For all these cases, the relevant tensors are set as cpu scalars during definition before compileKernel is called, where the KernelExecutor::supported check will be exercised.

What scenario are you considering which would require a preseg pass propagation?

jacobhinkle commented 1 week ago

What scenario are you considering which would require a preseg pass propagation?

All three cases above would potentially be handled properly if we propagate this property in the definition ops. For example

tv0->setCpuScalar()
tv1 = exp(tv0)
// what does tv1->isCpuScalar() return here?

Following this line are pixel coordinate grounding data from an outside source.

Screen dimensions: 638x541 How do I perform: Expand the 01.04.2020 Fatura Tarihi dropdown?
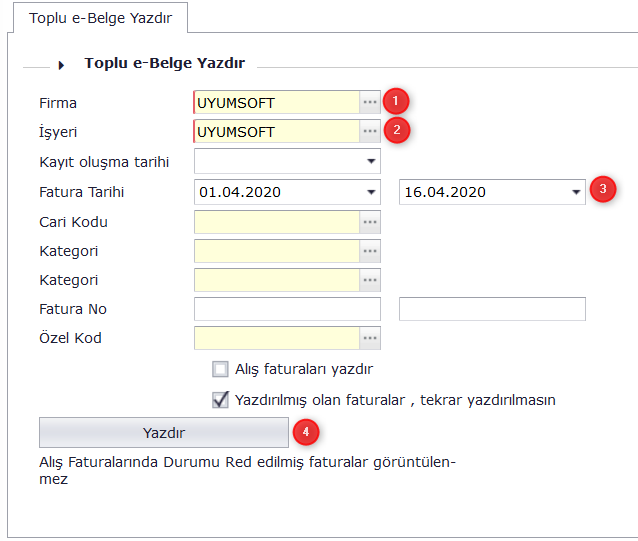pos(371,192)
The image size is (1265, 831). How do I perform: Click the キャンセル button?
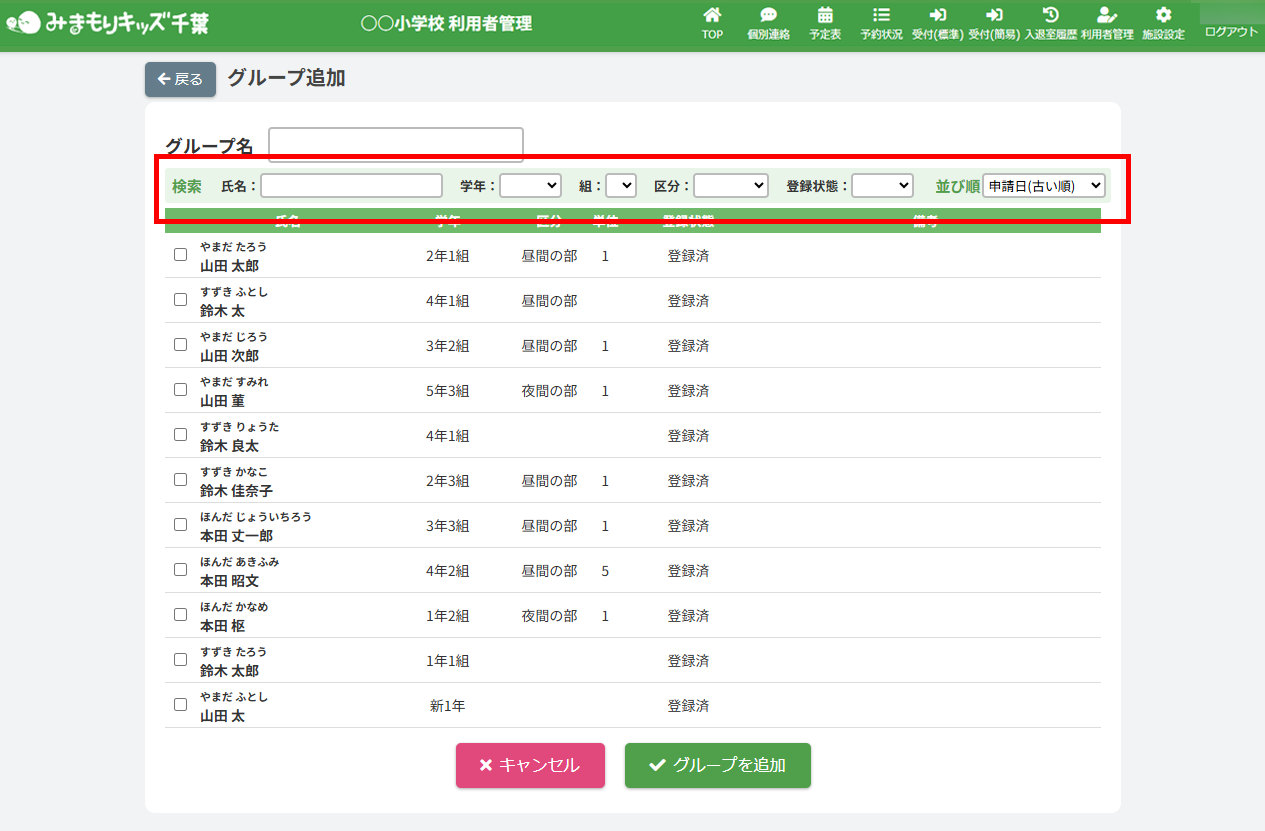coord(530,766)
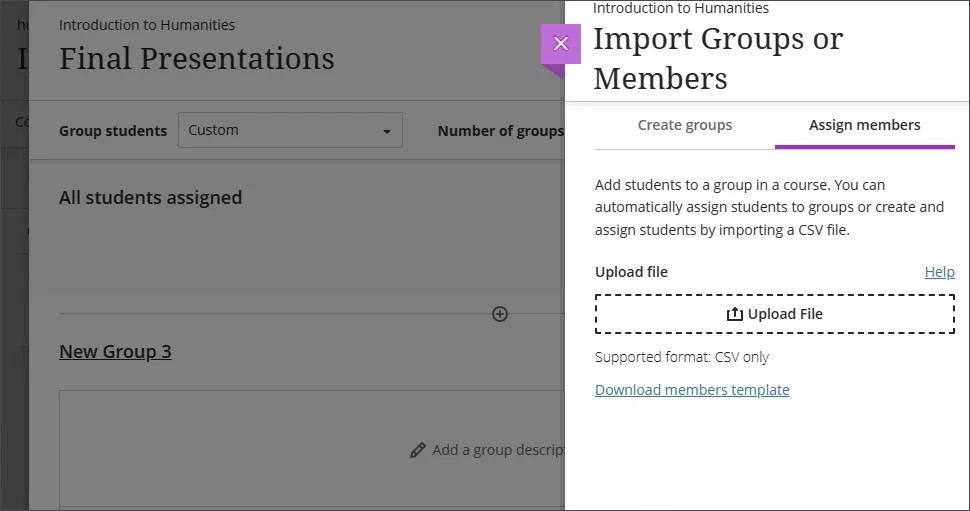The image size is (970, 511).
Task: Open the Help link beside Upload file
Action: pos(939,272)
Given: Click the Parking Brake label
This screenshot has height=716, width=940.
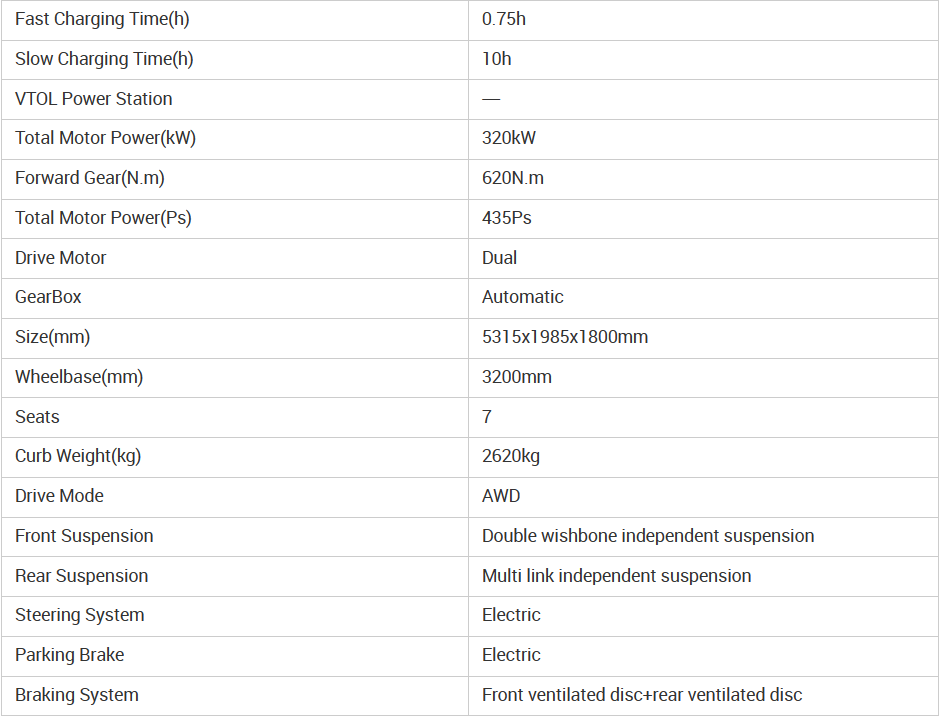Looking at the screenshot, I should (70, 655).
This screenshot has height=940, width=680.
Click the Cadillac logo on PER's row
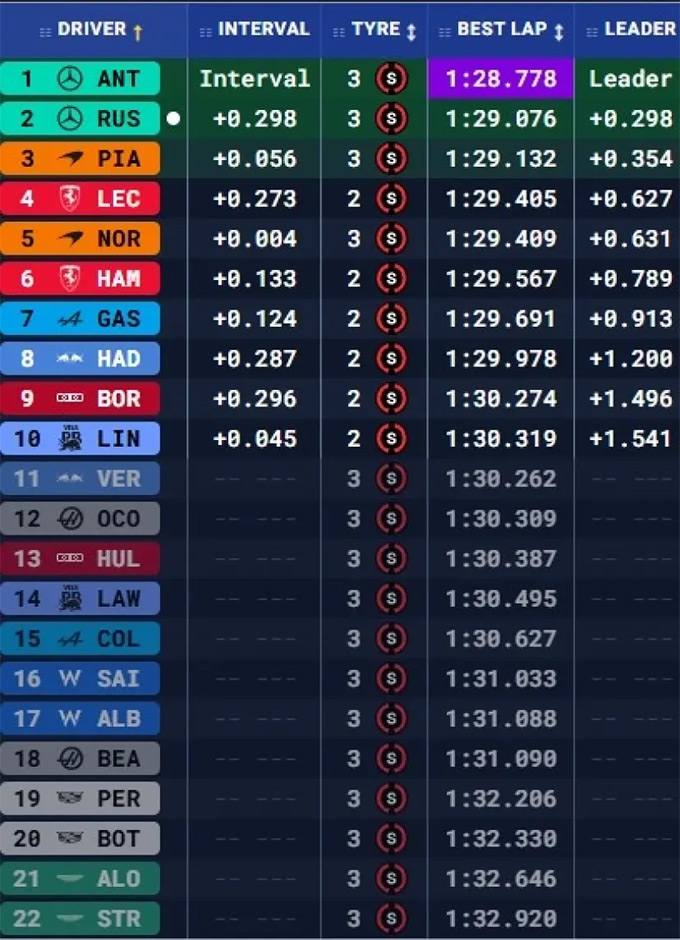click(x=70, y=799)
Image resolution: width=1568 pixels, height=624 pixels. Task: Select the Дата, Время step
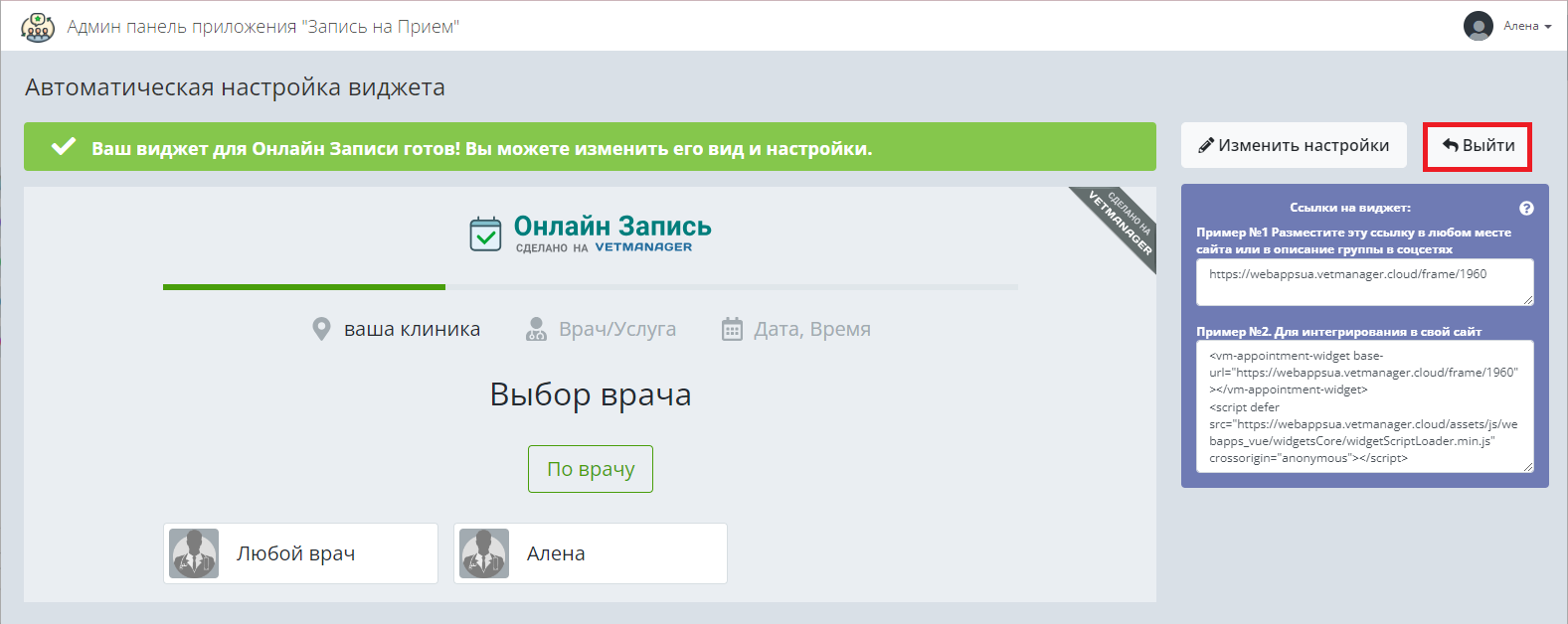coord(811,329)
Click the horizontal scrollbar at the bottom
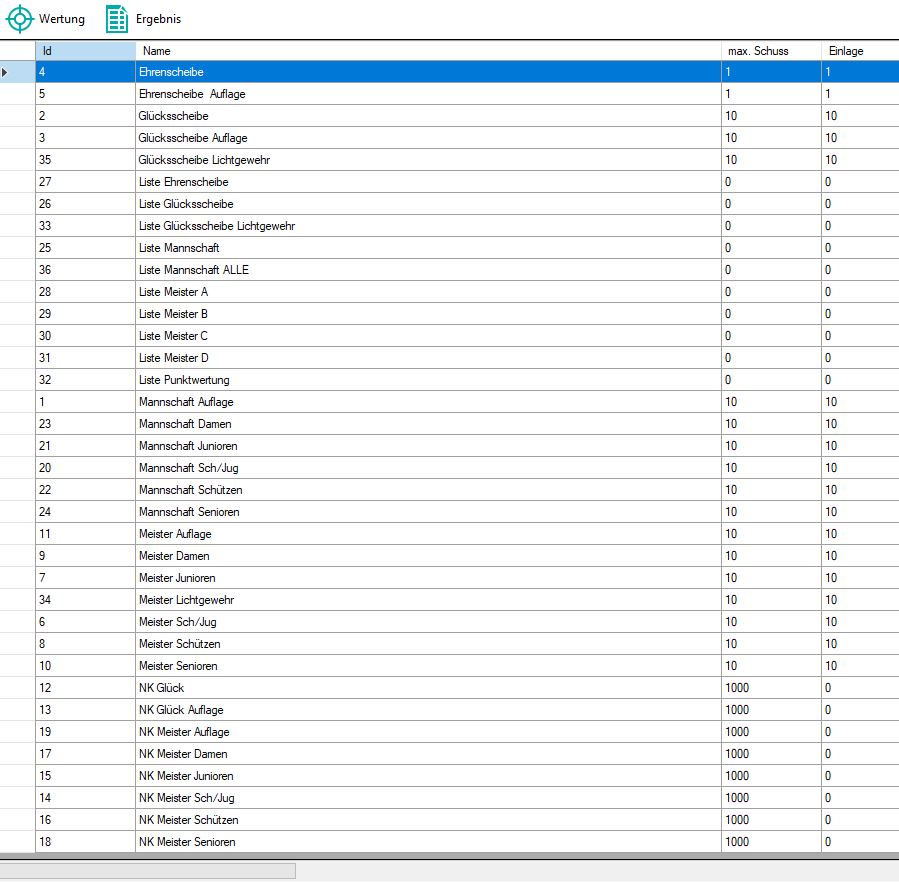Screen dimensions: 899x882 (x=148, y=871)
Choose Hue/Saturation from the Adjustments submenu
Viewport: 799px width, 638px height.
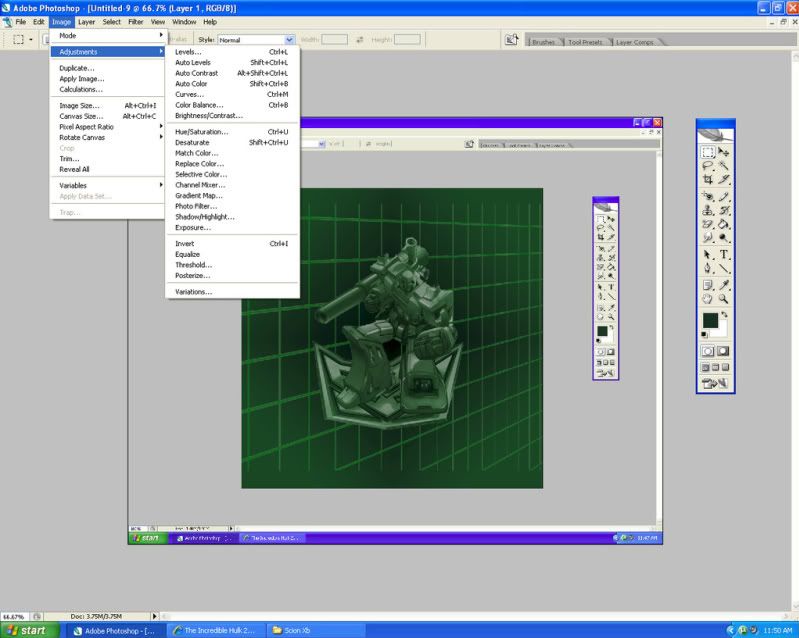[x=202, y=132]
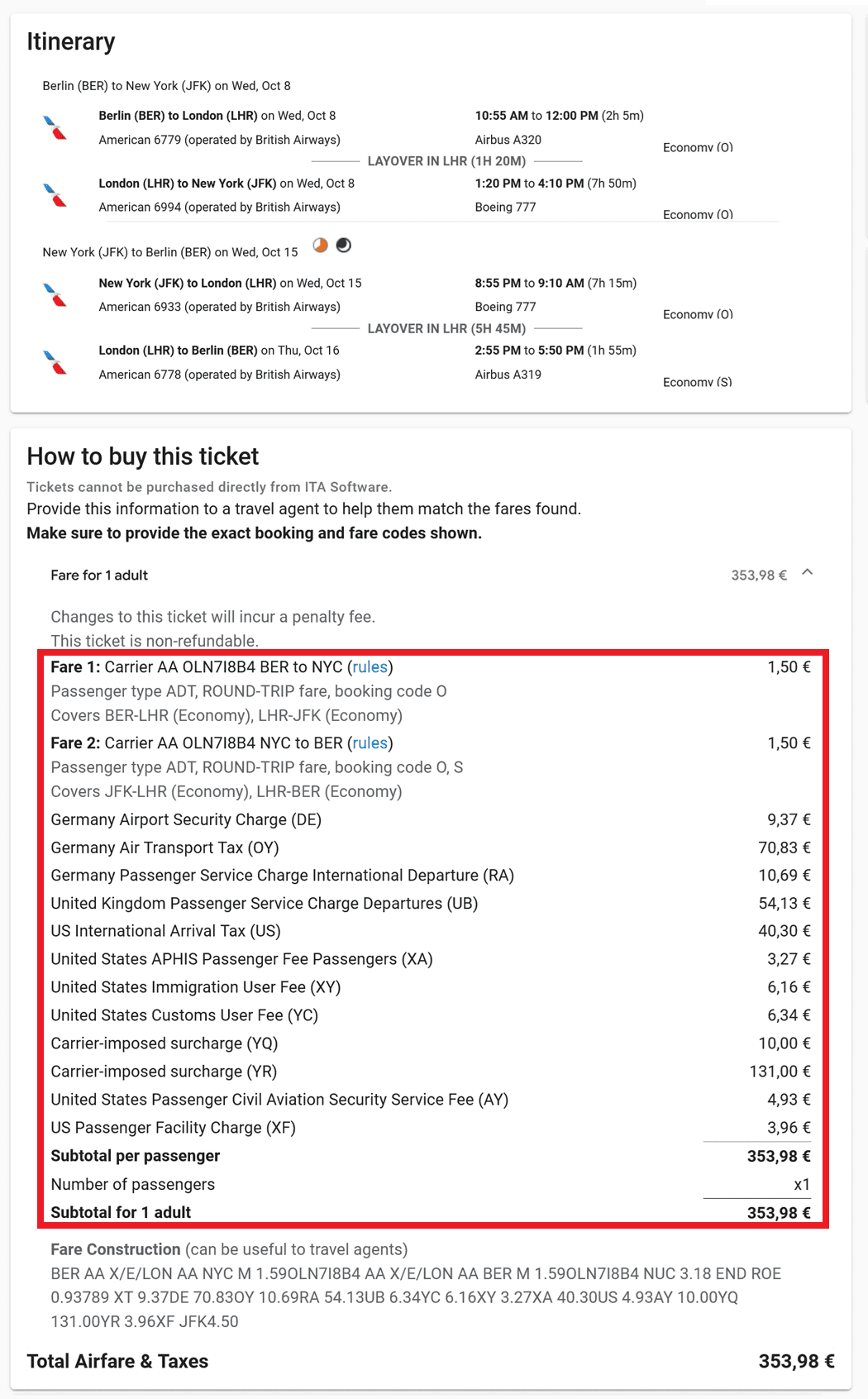This screenshot has width=868, height=1399.
Task: Click the American Airlines logo for flight 6933
Action: tap(55, 294)
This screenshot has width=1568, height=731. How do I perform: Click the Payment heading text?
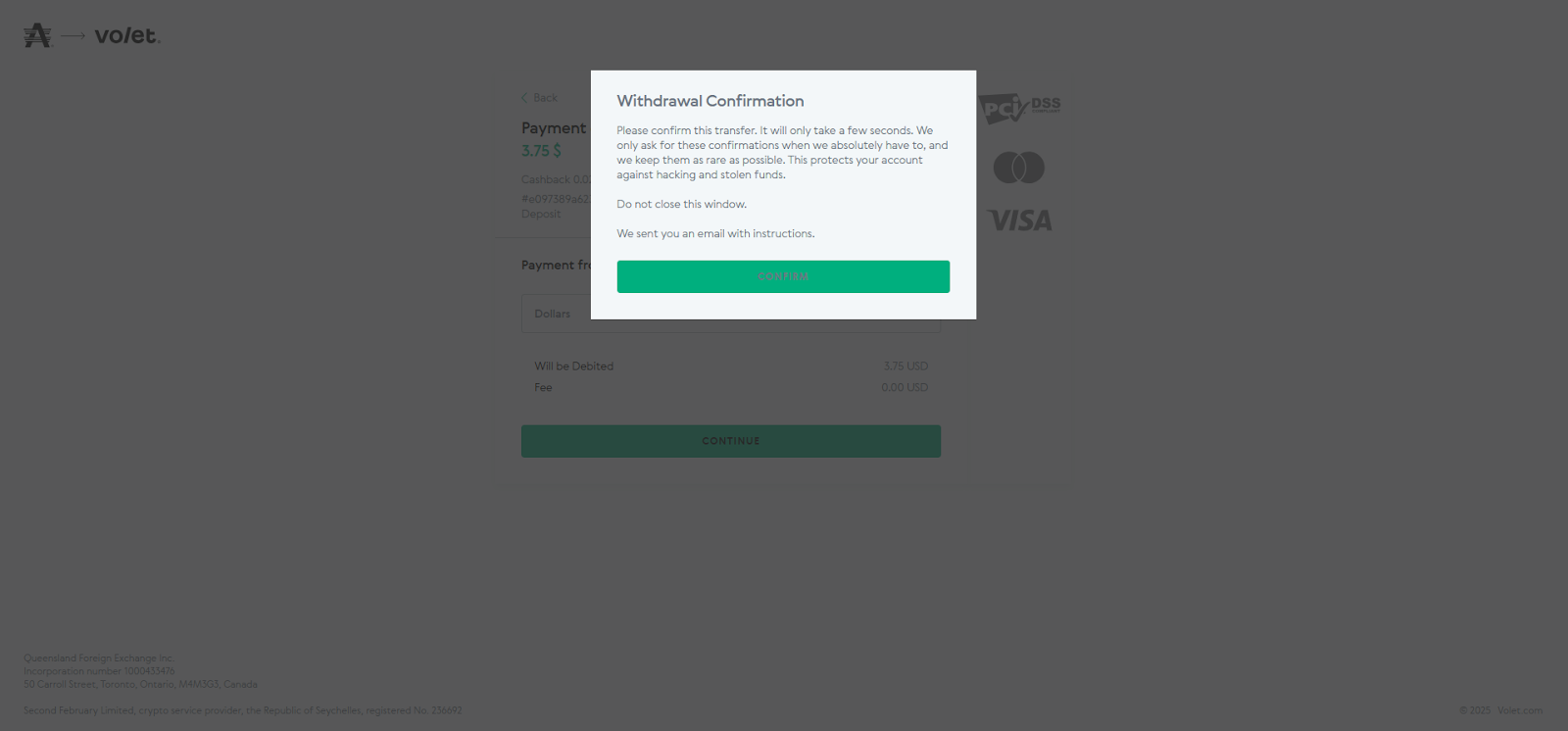click(x=554, y=128)
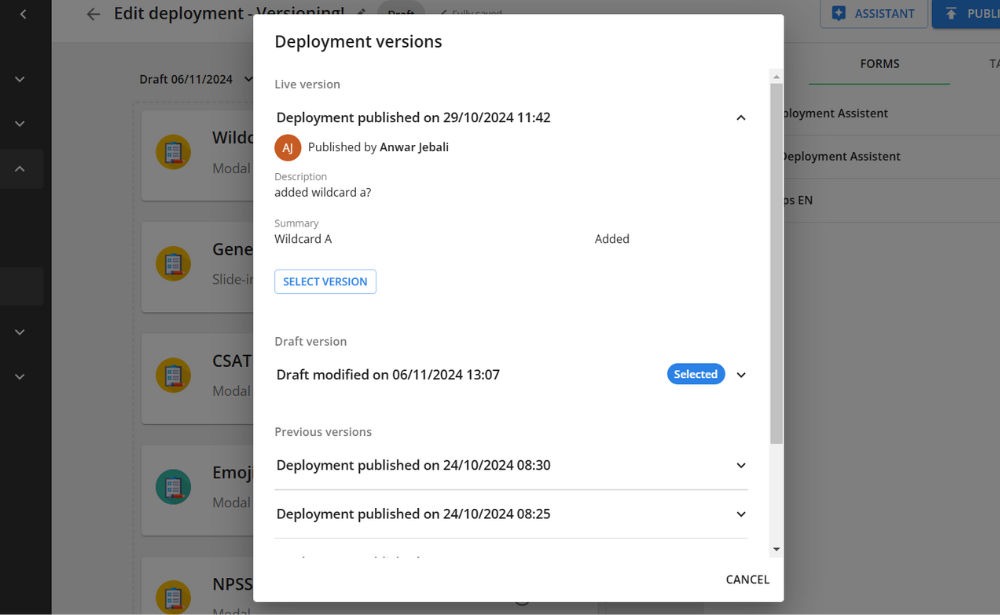Dismiss the dialog with Cancel
The image size is (1000, 615).
(x=747, y=579)
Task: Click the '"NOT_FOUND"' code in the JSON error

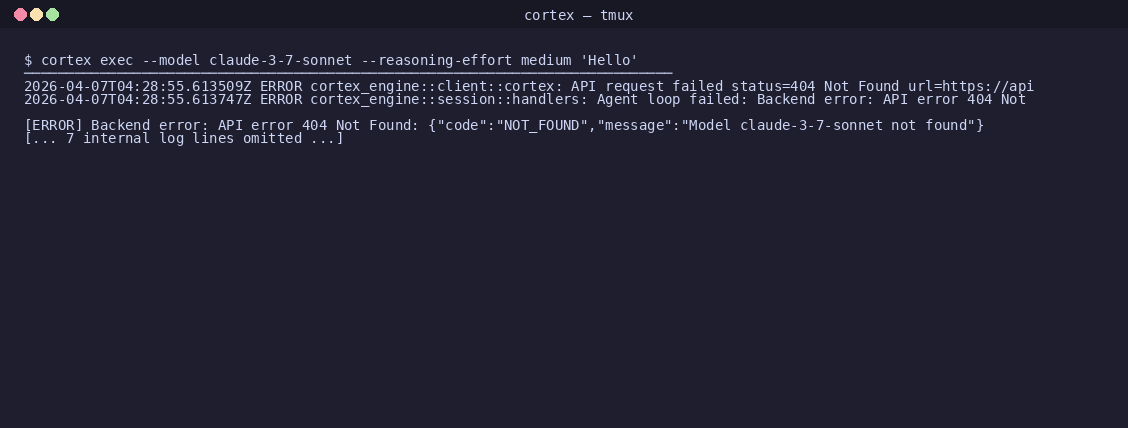Action: point(537,125)
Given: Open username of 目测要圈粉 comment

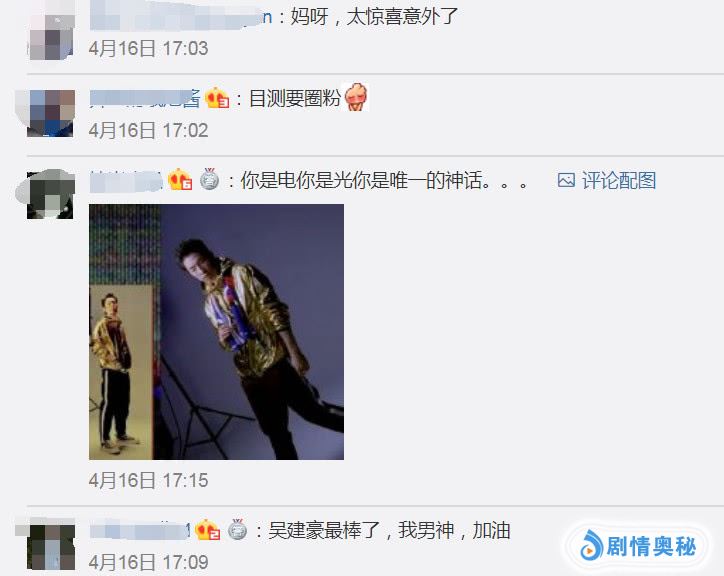Looking at the screenshot, I should click(x=145, y=99).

Since we trust that this flag is set properly on fusion inputs, instead of relying on the ops to manage this at definition (and for this flag to survive all our rewriting passes), we could just propagate it at preseg like so:

void propagateCpuScalars(Fusion* fusion) {
  for (Expr* expr : StmtSort::getExprs(fusion)) {
    bool has_cpu_scalar_input = false;
    bool has_cuda_input = false;
    for (Val* inp : expr->inputs()) {
      if (auto* tv : dynamic_cast<TensorView*>(inp)) {
        if (tv->isCpuScalar()) {
          has_cpu_scalar_input = true;
        } else {
          has_cuda_input = true;
        }
      }
    }
    if (has_cpu_scalar_input && !has_cuda_input) {
      // Mark all TV outputs as CPU scalars
      for (Val* outp : expr->outputs()) {
        if (auto* tv : dynamic_cast<TensorView*>(inp)) {
          tv->setCpuScalar();
        }
      }
    }
  }
}

Priya2698 commented 6 days ago

What scenario are you considering which would require a preseg pass propagation?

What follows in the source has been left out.